Not very much. In terms of fuel costs, the V40 should be broadly on par with its rivals. The D2 is the most efficient model – its fuel consumption figure is an impressive 78.5mpg, with a CO2 emissions figure of just 94g/km. The five-cylinder D3 and D4 of the period both had figures of 65.7mpg and 114g/km. The later 2.0-litre four-cylinder diesel that replaced all variants of diesel still provided decent economy of 74.3mpg and just 99g/km.
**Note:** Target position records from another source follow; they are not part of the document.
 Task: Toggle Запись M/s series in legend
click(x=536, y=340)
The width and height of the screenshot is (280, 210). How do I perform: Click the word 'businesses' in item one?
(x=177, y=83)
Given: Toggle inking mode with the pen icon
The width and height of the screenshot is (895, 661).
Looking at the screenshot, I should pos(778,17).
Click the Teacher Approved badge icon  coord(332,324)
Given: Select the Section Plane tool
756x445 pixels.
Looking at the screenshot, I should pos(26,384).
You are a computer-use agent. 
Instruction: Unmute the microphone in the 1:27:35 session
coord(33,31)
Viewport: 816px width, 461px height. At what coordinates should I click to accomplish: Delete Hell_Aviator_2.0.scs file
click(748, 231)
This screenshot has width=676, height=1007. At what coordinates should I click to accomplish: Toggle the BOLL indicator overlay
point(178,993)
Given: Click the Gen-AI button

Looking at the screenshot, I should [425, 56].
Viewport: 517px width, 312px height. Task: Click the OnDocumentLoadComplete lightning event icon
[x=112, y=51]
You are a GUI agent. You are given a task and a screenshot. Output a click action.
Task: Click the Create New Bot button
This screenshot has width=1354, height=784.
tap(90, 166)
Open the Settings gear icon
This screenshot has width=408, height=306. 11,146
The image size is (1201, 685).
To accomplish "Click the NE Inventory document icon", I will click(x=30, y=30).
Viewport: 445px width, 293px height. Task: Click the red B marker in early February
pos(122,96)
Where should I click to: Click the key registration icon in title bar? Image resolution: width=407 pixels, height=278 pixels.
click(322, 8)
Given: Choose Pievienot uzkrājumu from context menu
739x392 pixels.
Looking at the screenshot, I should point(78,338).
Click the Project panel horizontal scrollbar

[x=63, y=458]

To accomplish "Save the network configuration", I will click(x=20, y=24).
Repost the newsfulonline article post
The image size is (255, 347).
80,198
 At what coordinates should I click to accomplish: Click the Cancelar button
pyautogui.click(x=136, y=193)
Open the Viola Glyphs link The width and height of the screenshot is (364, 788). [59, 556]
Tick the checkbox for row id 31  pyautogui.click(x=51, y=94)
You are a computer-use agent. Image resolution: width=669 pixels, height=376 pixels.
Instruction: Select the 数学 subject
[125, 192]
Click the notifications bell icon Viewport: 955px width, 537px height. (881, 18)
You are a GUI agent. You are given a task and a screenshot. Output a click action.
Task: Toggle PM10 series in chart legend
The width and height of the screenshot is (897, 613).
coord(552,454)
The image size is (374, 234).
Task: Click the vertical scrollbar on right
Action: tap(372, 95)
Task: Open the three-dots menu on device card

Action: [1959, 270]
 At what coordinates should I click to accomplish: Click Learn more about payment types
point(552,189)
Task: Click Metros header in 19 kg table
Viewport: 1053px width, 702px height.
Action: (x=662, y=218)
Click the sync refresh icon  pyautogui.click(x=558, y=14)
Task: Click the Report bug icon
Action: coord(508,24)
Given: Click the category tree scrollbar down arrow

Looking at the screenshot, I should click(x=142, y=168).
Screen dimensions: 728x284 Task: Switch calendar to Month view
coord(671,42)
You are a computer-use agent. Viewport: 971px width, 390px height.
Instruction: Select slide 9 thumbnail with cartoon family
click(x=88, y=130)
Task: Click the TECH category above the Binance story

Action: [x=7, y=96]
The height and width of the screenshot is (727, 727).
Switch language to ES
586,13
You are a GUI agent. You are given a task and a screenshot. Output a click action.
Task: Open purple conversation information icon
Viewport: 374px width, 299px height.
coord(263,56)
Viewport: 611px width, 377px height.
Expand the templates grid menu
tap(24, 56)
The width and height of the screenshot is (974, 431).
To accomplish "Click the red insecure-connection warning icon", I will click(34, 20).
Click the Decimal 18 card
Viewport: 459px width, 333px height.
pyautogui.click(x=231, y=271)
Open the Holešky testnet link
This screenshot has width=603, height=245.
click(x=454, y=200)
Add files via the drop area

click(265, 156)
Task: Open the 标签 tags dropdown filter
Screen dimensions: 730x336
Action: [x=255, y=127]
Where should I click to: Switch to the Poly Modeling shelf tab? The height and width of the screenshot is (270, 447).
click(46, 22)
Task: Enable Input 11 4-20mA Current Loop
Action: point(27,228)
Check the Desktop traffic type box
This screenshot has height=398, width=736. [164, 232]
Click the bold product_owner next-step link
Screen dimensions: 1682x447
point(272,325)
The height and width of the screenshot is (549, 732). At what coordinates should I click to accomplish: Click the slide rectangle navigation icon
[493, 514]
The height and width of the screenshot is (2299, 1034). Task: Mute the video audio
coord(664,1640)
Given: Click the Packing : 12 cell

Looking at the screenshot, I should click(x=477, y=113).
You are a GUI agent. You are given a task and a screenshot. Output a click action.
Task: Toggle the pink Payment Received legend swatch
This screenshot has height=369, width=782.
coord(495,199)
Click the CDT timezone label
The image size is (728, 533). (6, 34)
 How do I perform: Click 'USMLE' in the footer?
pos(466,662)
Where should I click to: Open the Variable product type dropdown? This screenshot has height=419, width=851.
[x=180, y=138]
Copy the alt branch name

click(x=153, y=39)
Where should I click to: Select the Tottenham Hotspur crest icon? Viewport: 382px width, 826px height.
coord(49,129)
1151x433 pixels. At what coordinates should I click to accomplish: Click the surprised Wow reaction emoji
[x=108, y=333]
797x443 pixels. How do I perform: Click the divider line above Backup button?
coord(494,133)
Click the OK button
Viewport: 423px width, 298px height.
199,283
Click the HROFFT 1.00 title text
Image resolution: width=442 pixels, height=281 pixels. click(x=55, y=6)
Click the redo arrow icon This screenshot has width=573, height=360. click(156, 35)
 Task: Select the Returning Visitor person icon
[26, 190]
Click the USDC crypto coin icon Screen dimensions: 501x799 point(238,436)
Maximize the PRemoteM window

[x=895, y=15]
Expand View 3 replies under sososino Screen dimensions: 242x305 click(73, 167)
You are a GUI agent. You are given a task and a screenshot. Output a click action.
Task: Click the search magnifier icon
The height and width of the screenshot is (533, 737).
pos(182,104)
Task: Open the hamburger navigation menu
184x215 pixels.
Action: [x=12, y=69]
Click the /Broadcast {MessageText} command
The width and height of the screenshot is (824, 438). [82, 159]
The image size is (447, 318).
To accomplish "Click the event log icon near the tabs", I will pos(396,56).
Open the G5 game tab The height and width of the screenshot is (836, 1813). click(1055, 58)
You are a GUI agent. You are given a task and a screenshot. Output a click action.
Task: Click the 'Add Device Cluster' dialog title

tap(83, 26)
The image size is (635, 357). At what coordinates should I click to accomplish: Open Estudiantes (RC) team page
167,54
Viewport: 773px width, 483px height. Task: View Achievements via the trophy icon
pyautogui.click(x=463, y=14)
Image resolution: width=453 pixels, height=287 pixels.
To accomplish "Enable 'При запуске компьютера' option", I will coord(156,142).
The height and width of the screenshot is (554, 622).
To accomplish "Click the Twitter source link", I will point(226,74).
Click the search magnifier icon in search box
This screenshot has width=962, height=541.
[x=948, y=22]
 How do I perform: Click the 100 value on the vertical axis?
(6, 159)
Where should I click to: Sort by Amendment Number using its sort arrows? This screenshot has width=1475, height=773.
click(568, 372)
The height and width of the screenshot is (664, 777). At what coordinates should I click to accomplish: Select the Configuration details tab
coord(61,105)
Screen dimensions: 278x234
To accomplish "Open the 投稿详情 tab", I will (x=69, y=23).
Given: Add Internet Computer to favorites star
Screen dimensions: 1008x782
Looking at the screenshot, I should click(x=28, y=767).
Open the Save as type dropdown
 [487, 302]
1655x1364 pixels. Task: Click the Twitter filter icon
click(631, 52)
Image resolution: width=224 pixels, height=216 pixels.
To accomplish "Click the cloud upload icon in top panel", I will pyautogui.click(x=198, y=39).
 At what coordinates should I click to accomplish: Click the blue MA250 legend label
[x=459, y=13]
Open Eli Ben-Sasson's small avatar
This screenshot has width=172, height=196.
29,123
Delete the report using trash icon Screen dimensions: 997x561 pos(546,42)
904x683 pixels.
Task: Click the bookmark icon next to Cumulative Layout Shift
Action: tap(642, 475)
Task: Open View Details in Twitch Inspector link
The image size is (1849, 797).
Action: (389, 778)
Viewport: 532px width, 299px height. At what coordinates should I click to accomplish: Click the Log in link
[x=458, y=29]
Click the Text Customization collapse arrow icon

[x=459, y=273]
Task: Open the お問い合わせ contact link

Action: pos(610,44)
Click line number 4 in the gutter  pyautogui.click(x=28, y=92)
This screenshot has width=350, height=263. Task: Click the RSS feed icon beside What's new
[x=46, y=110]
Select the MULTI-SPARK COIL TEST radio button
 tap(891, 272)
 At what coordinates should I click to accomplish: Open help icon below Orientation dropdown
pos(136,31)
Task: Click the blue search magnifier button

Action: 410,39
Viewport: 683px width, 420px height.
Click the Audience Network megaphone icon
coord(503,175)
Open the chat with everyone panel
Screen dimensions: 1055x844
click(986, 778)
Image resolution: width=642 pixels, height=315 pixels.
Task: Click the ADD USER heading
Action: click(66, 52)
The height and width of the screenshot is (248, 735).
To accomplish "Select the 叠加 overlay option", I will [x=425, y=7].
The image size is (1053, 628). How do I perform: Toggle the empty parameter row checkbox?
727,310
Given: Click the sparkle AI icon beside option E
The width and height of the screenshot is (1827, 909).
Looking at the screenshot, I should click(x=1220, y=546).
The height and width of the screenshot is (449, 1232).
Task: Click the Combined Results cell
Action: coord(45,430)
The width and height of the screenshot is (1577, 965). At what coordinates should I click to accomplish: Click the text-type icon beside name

If you’d rather a petrol V40, an early 1.6-litre T3 and T4 have similar economy and emissions figures (53.3mpg and 124g/km for the T3 and 51.4mpg and 129g/km for the T4). The five-cylinder T5 is the most expensive model to run with purse-busting figures of 34.9mpg and 189g/km. This is probably why it was replaced along with the other petrol models with a more efficient 2.0-litre four-cylinder engine that has figures of 47.9mpg and 137g/km in 242bhp T5 form. The 1.5-litre petrol auto turns in a respectable figures of 50.4mpg and 129g/km.
If your V40 was registered before 1 April 2017, then it'll be charged for yearly road tax under the older system that was based on CO2 emissions, whereas those registered after this point will pay a flat rate fee under the current system. To find out more about the current road tax costs, click here for further information.
Servicing however won’t be quite so cheap, as Volvo dealers do not provide fixed price servicing.